References Duke, T. and Viovy, J. L. (1994). Theory of dna electrophoresis in physical gels and entangled polymer solutions. Physical Review E, 49(3):2408+. Frank-Kamenetskii, M. D. (1997). Biophysics of the dna molecule. Physics Reports, 288(1-6):13-60. Viovy, J.-L. (2000). Electrophoresis of dna and other polyelectrolytes: Physical mechanisms. Reviews of Modern Physics, 72(3):813+. Voytas, D. (2001). Agarose gel electrophoresis. Current protocols in immunology / edited by John E. Coligan . [et al.], Chapter 10.

WATSON, J. D. and CRICK, F. H. (1953). Molecular structure of nucleic acids; a structure for deoxyribose nucleic acid. Nature, 171(4356):737-738. RESTRICTION AND GEL ELECTROPHORESIS OF PLASMID DNA SAMPLES QUESTIONS 1. Plot log10 size (in kb) of lambda fragments against distance migrated in mm. From the graph, calculate the apparent size or sizes (in kbs) of the plasmid DNA molecules before and after digestion by both enzymes based on the position of bands in the gel. Plasmid X Plasmid Y Calculated size(s) of undigested Plasmid X=2.375 and 2.1 Y=9.4, 4.1 and 3.

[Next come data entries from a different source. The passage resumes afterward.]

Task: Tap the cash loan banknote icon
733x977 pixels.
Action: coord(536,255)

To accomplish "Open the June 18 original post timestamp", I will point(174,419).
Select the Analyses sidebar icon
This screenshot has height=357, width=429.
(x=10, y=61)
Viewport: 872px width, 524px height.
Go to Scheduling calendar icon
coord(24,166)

4 Kb Calculated size(s) of plasmid digested by BamHI X=3.47 Kb Y= 4.1 Kb Calculated size(s) of plasmid digested by EcoRI (if applicable) X= 3.47 Kb Y=4.1 Kb 2. What is the true size of each of the plasmids? Explain your answer. The true sizes of the plasmids are: X=3.47 Kb Y=4.1Kb Each of these restriction enzymes (BamH1 and EcoR1 cuts the plasmids once, linearizing the supercoiled DNA. In the linear form the molecular weight can be measured by comparison to lambda HindIII molecular weight standars.

Uncut plasmid DNA is supercoiled which addects the migration rate of the DNA in the gel; therefore the bands cannot be used to determine the molecular weight of the plasmid. 3. Explain the affect, if any, of digestion on the migration rate of the plasmid. The restriction enzyme digestion linearizes the supercoiled plasmid; the linear DNA molecules migrate in the agarose gel at a rate that is inversely proportional to the log of the molecular weight of the molecule, 4. How many restriction sites for the enzymes does each of the plasmids possess?

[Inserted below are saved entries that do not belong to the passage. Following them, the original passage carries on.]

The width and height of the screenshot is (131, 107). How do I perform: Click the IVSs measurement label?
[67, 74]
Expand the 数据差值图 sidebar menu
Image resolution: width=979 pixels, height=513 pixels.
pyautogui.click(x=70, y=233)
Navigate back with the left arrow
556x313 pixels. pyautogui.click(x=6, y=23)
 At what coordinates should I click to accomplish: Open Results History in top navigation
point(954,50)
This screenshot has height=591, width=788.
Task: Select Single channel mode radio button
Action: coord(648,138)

One Give reasons for your answer. A single primary band is produced using each of the restriction enzymes; this corresponds to the full length linear DNA molecule. The results indicate that there is a single restriction enzyme recognition site for Bam H1 and HindIII in both plasmids X and Y. 5. If you used EcoRI in your experiment, what gel results would have been found if BamHI and EcoRI had been used together (a double digest)? Explain answer. Since these two enzymes have different recognition sites in DNA, two cut would produce 2 fragments of DNA for each plasmid.

Double digests and multiple digests can be used to prepare a restriction map that is unique for each unique DNA sequence. 6. What is the purpose of adding the ribonuclease solution (Stage B5)? The purpose of adding the ribonuclease is to hydrolyze any RNA that may be present in the plasmid DNA sample and could interfere with migration of DNA and also produce additional bands on the gel. 7. In some situations ethidium bromide can be added to the gel and the buffer in the tank before the electrophoresis run begins.

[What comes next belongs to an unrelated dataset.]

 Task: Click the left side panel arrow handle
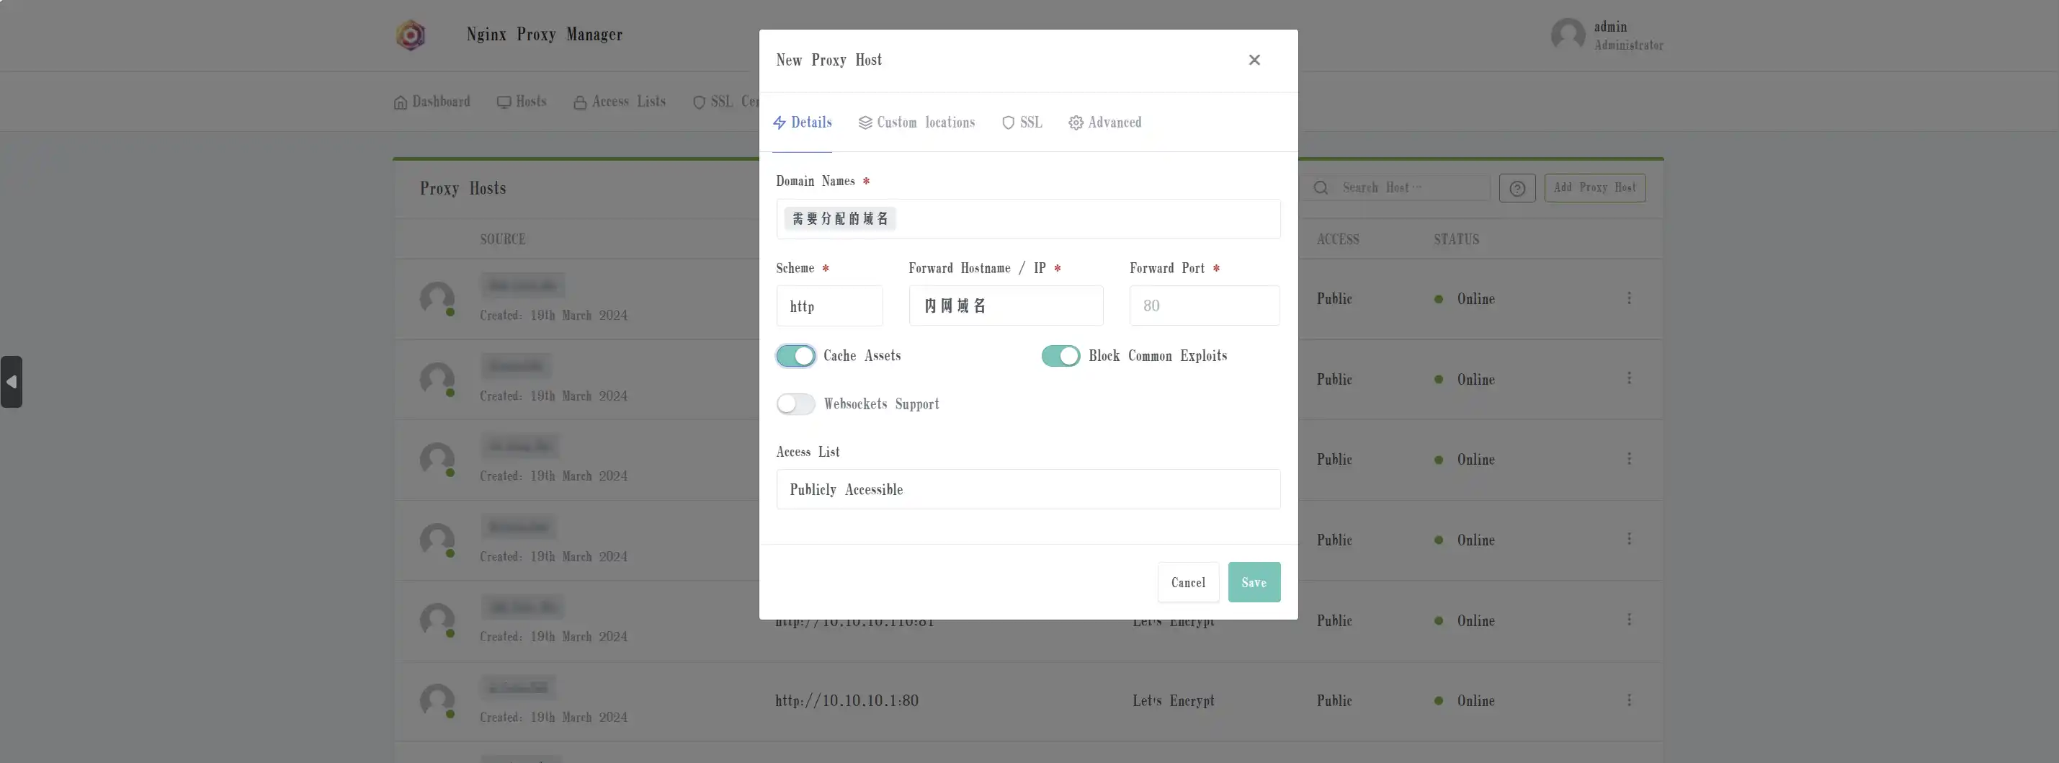[11, 382]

This saves time because it obviates the need to stain the gel at the end of the run. However, this would not be suitable for the samples used in this experiment. Explain why. The presence of ethidium bromide can alter the migratory properties of DNA. The uncut DNA, in particular would not migrate uniformly as ethidium bromide intercalates between bases and will not do so consistently in tightly coiled circular DNA. This would make the gel results more difficult to interpret. Also, ethidium bromide cannot be used in preparative gels as it may alter the base sequence due to its insertinal properties.